For example, in a Laravel application we would be using App\Modules as the module namespace. That means everything outside App\Modules is a concern of the presentation and delivery layer.

Microservices

In a microservice, we would also have a Modules namespace. This would contain the one or more subdomains that the microservice represents. This would use the same structure as described above.

The use of the same structure means there is a clear pathway from a modular monolith to a microservice, by lifting and shifting the code for the module from the monolith into the microservice. As the module is fully encapsulated and loosely coupled, this can be done with minimal changes to the code. Typically, the only changes would be to the infrastructure layer, as the module might need to use different implementations of the driven ports in the microservice than it did in the monolith.

Layers

API Namespace

The API namespace defines the public interface for interacting with the module. This is the point of interaction between the presentation and delivery layer and the module. It contains the data contracts for interacting with the module, as well as the driving ports that the presentation and delivery layer can call to interact with the module.

• • • • • • •

The tasks
(a) List every section heading that appears in the excerpt on modules and microservices.
(b) According to the excerpt on modules and microservices, which module namespace would a Laravel application use?
(c) For each statement, state whether the excerpt on modules and microservices supports it, and quote the words that decide it.
(i) Moving a module from the monolith into a microservice requires extensive changes to its code.
(ii) The API namespace contains the driving ports that the presentation and delivery layer can call.
(iii) The Modules namespace of a microservice holds exactly one subdomain.
The entries that follow this excerpt play no part in the work asked here.

Record set

• • • • • • •

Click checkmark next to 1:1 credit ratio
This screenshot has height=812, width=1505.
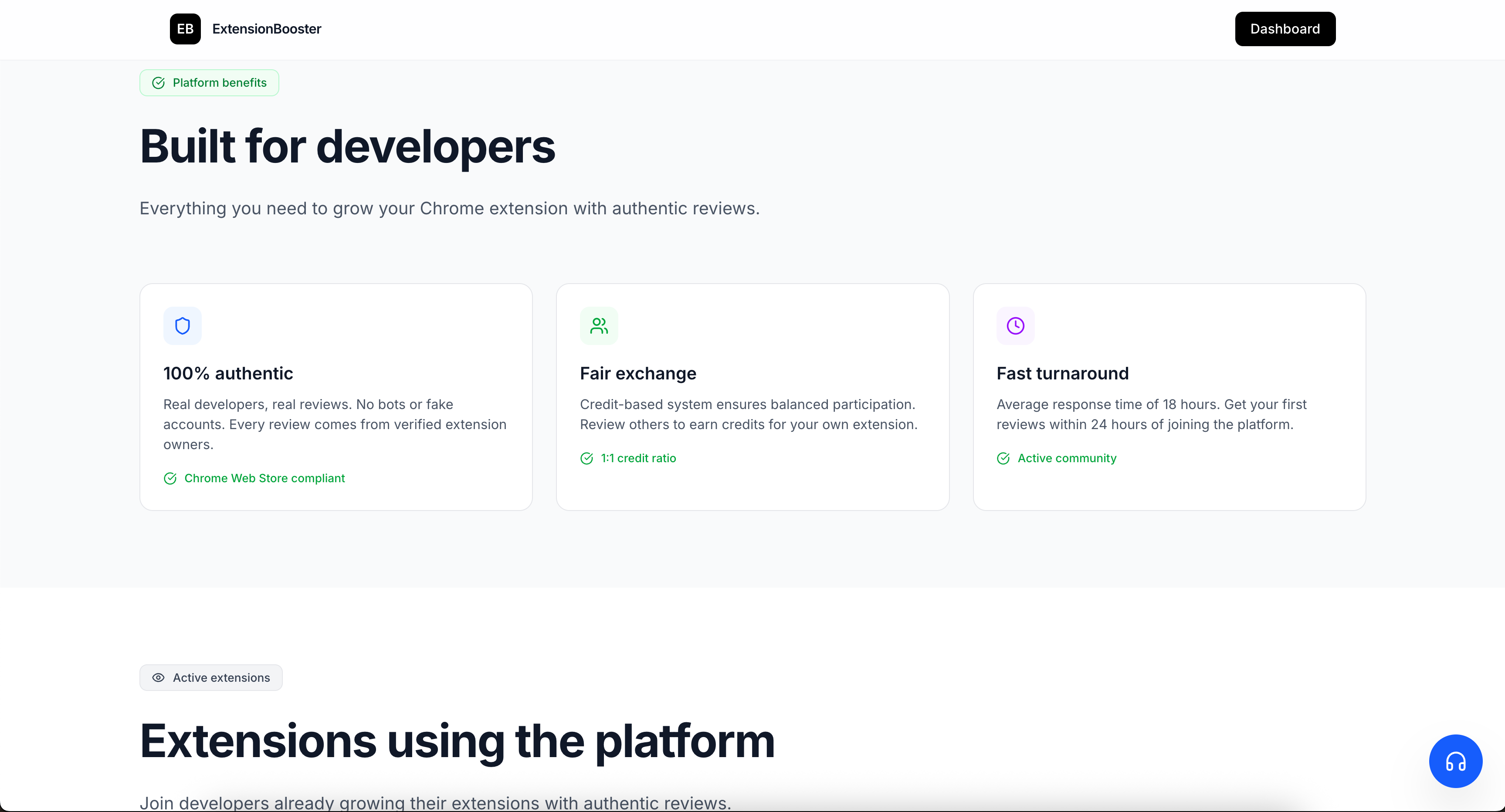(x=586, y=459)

• • • • • • •

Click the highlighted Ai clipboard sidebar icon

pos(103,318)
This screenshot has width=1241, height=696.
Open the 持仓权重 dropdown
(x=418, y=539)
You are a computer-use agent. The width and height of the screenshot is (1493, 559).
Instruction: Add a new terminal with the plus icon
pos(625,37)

• • • • • • •

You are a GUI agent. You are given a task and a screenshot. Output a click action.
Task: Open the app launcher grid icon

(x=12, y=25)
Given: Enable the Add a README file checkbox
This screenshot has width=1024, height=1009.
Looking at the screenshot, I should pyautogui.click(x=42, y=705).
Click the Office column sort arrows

• • • • • • •

Expected results
(a)
Microservices
Layers
API Namespace

(b) App\Modules

(c)
(i) No: "this can be done with minimal changes to the code"
(ii) Yes: "the driving ports that the presentation and delivery layer can call to interact with the module"
(iii) No: "the one or more subdomains that the microservice represents"